Virtualization is the process of simulating another object's interface. A virtual version behaves roughly as the real version. We need three abstractions for each virtual machine:

1. Interpreter
2. Links
3. Memory

In our example with the three computers, virtualization would eliminate two computers by replacing them with processes and virtualize them into one machine. However, the modularity is not 100% perfect, because the three virtual machines are physically tied to each other. For example, a power outage would cause all three processes to fail. Nevertheless, the modularization is much harder than in the simple function call case: for instance, the processes will not be able to scribble over each other's memory.

In order to achieve virtualization, we need help from the processor. We need a virtualizable processor. For example:

• hsc and other privileged instructions have to trap into the kernel. In other words, the kernel gets control when the virtual computer executes.
• If one virtual computer goes into an infinite loop, the virtualization layer (i.e. the kernel) would need to use a timer interrupt. A timer interrupt is a mechanism in which the virtual computer gives the kernel control periodically. This prevents infinite loops.

We have now virtualized every part of the Von Neumann computer. Each of these virtual computers are called a process.

A process is like a virtual computer. A process is: a program in execution in an isolated domain. A program is a collection of instructions that achieve a specific function.

In this setup, the message channel are the files. The same interface (i.e. read and write) that applies to the disk can be used for message channels! Unix's big idea: Everything is a file.

     translate < file | wordcount

The bad way to do it:

1. Start translation
2. Start word count
3. Change translate program to read from file
4. Change translate program to write to word count
5. Change word count program to read from translate

Steps 3 through 5 are bad, because we're changing the processes' state after they have already started. This violates virtualization; the process could already be in a different state from its original state. Instead, we change the message channel using two Unix functions:

     pid_t fork()          // makes a copy of the current process called the child process
     int execvp(const char *file, char *const argv[]); // replaces current process with a new program (EXCEPT: file descriptors)

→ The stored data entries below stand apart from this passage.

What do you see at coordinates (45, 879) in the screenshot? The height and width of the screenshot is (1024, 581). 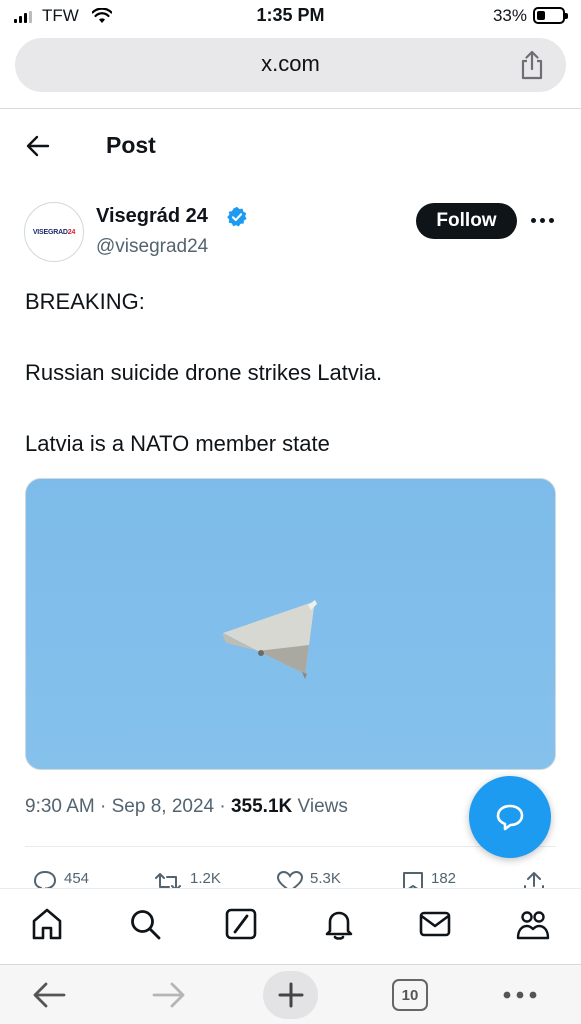 I see `reply-icon` at bounding box center [45, 879].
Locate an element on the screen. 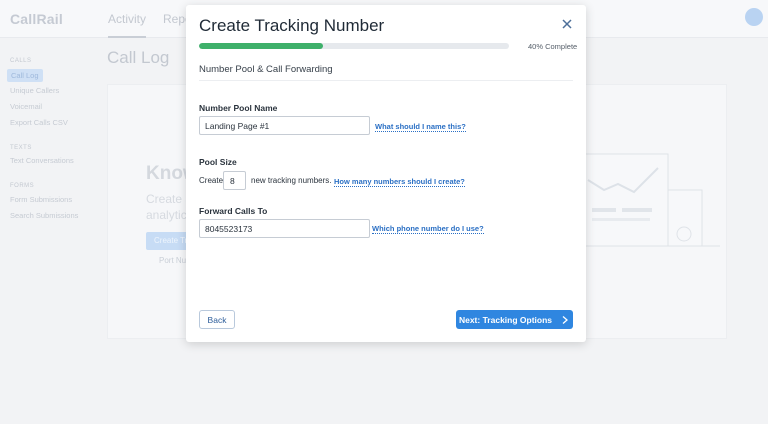 This screenshot has height=424, width=768. port-numbers-link: Port Nu is located at coordinates (172, 260).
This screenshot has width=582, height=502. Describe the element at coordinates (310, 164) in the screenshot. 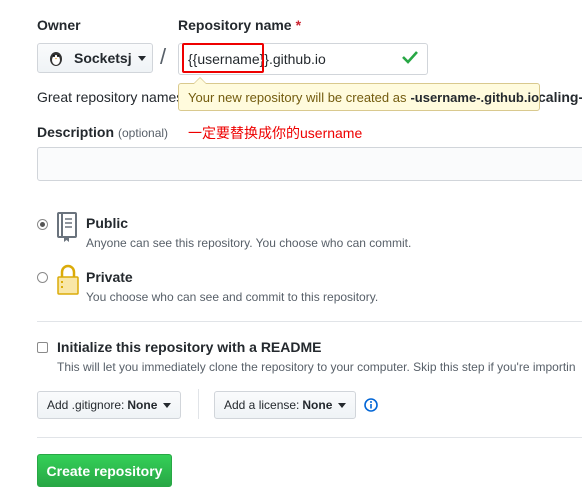

I see `description-input` at that location.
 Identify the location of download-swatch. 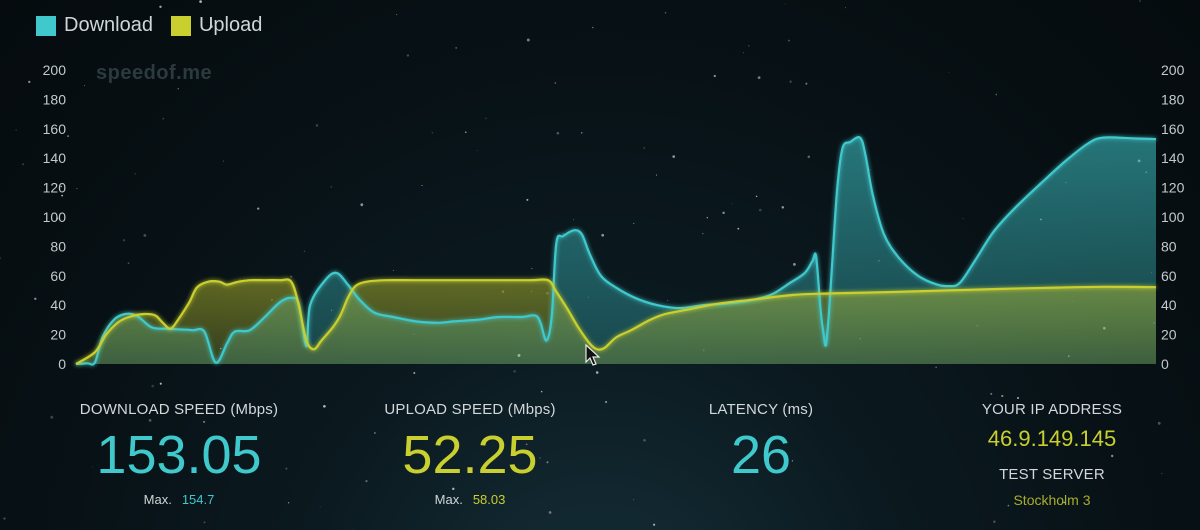
(46, 26).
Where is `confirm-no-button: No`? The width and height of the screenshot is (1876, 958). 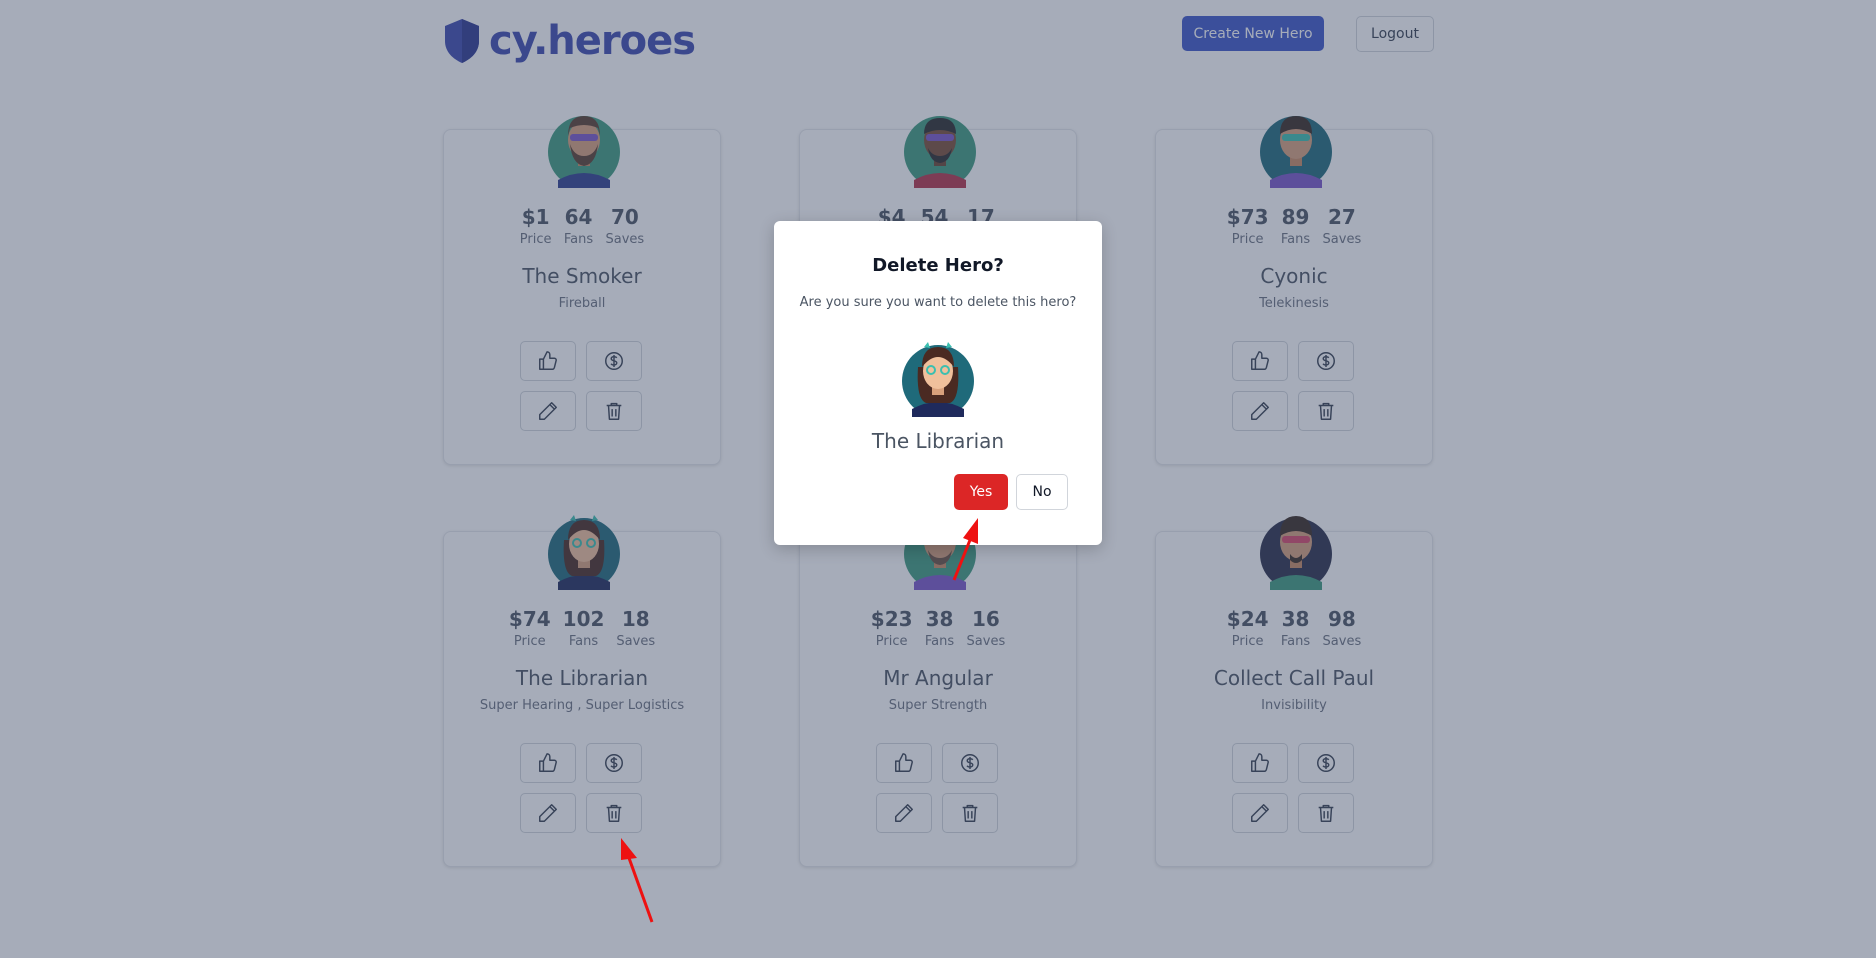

To distinguish between the two copies (parent and child) of the process, fork returns different values in both programs. The child process will return a 0 and the parent process returns the child pid. If a failure occurs, the return value will be -1.

execvp takes two arguments: *file should point to the file name to be executed, and argv[] is an array of pointers to arguments of the file that we want to execute. If execvp returns -1, then an error has occurred.